Multiple studies have documented the utility of ENOG.  Gantz, et al, prospectively compared middle cranial fossa facial nerve decompression with observation in a multi-institutional trial.  Patients with Bell's palsy who had complete clinical weakness (House-Brackmann grade VI) were enrolled in the study.  ENOG was used to determine prognosis pre-operatively.  Patients with greater than 90% degeneration according to ENOG results were offered surgical decompression or observation.  The surgical group achieved House-Brackmann grade 1-2 in 89% of cases compared to 42% of cases in the non-surgical group.  Decompression performed after 14 days showed no difference compared to the non-surgical group (1).  This study illustrates the utility of ENOG in treatment of Bell's palsy.   

Electromyography (EMG)

Electromyography is often used as an adjunct to ENOG.  A lead is placed in the muscle of interest and the patient voluntarily contracts the muscle.  The presence of voluntary action potentials correlates with a good prognosis.  Thus, if voluntary action potentials are present then prognosis is good regardless of the ENOG results.  In this way, EMG can be used to identify false positive ENOG results.  EMG can also detect fibrillation potentials indicating that the muscle is in the process of denervation.  Fibrillation potentials correlate with a poor prognosis.  For example, Sittel, et al, studied patients with Bell's palsy with complete clinical paralysis by performing EMG 10-14 days after the onset of paralysis.  80.8% of the patients with fibrillation potentials went on to have incomplete facial nerve recovery six months after the onset of symptoms (2).  Finally, polyphasic reinnervation potentials may be present before the onset of clinical recovery.  The presence of these potentials correlates with a good prognosis.

Nerve Excitability Test (NET)

 The NET has also been used to determine prognosis for facial nerve recovery.  In this test, a stimulating electrode is placed over the main trunk of the facial nerve and a ground electrode is placed elsewhere on the body.  Bursts of current are gradually increased in magnitude until a visible twitch is seen in the face.  Once a threshold is obtained on the healthy side, the same is done for the diseased side.  A threshold difference of greater than 3.5 mAmps correlates with a poor prognosis.  This test has a higher inter-test variability and therefore repeat testing is recommended.
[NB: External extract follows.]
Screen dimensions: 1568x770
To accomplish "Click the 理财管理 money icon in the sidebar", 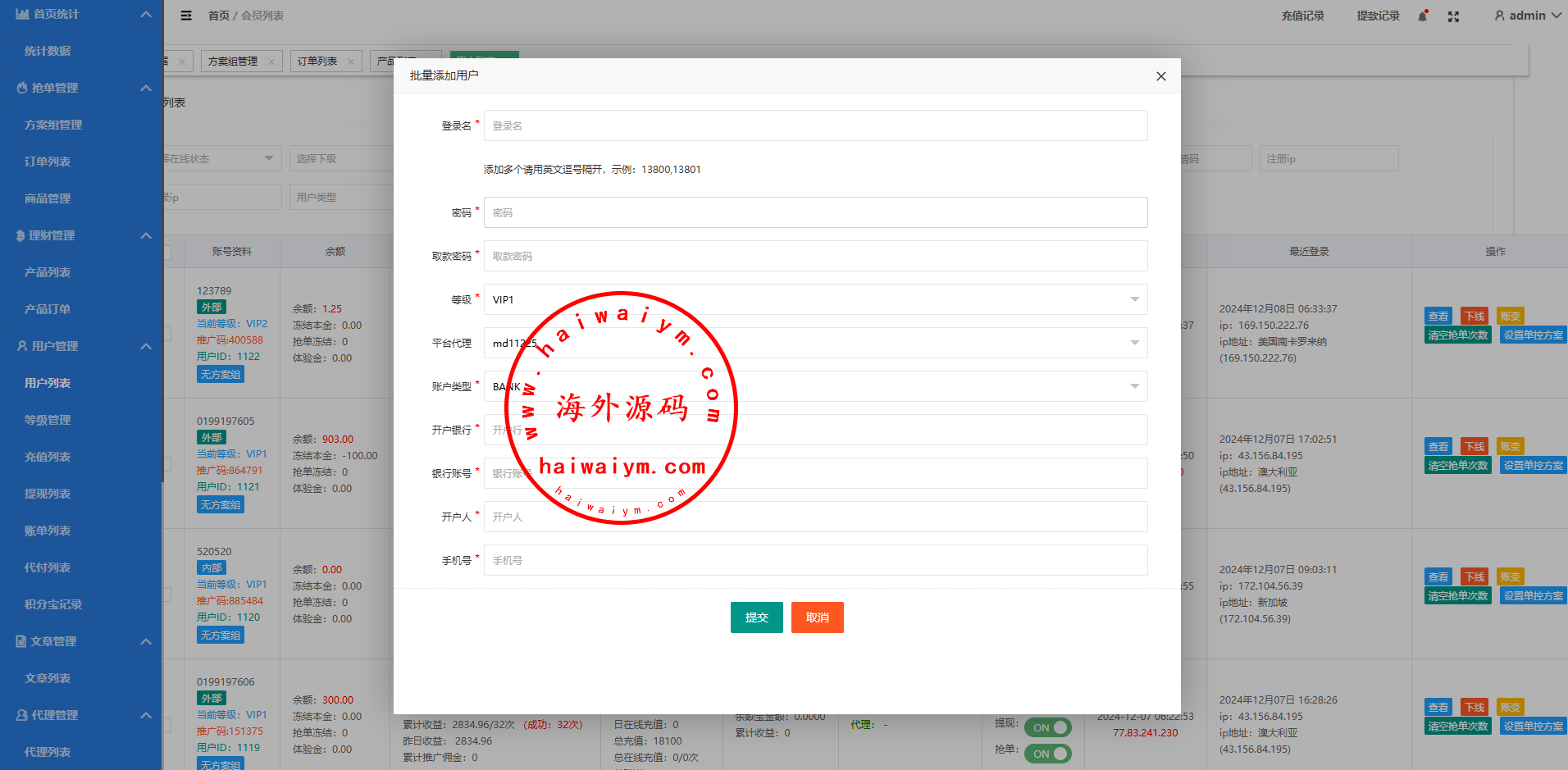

Maximum Stimulation Test (MST)

 This test is similar to the NET.  However, instead of increasing the current to the threshold of stimulation, the current is increased until maximal facial twitching is noted on the healthy side.  Then the same current is applied to the weak side.  The response on the weak side is then graded as equal to the healthy side, a lesser response, or no response at all.  The MST, like the NET, is a more subjective test than ENOG or EMG.

Summary

 The treatment of facial nerve disorders requires a thorough knowledge of facial nerve anatomy, pathophysiology, and good clinical judgement.  While a careful history and physical examination are supremely important, facial nerve tests can be useful adjuncts in determining prognosis of facial nerve recovery.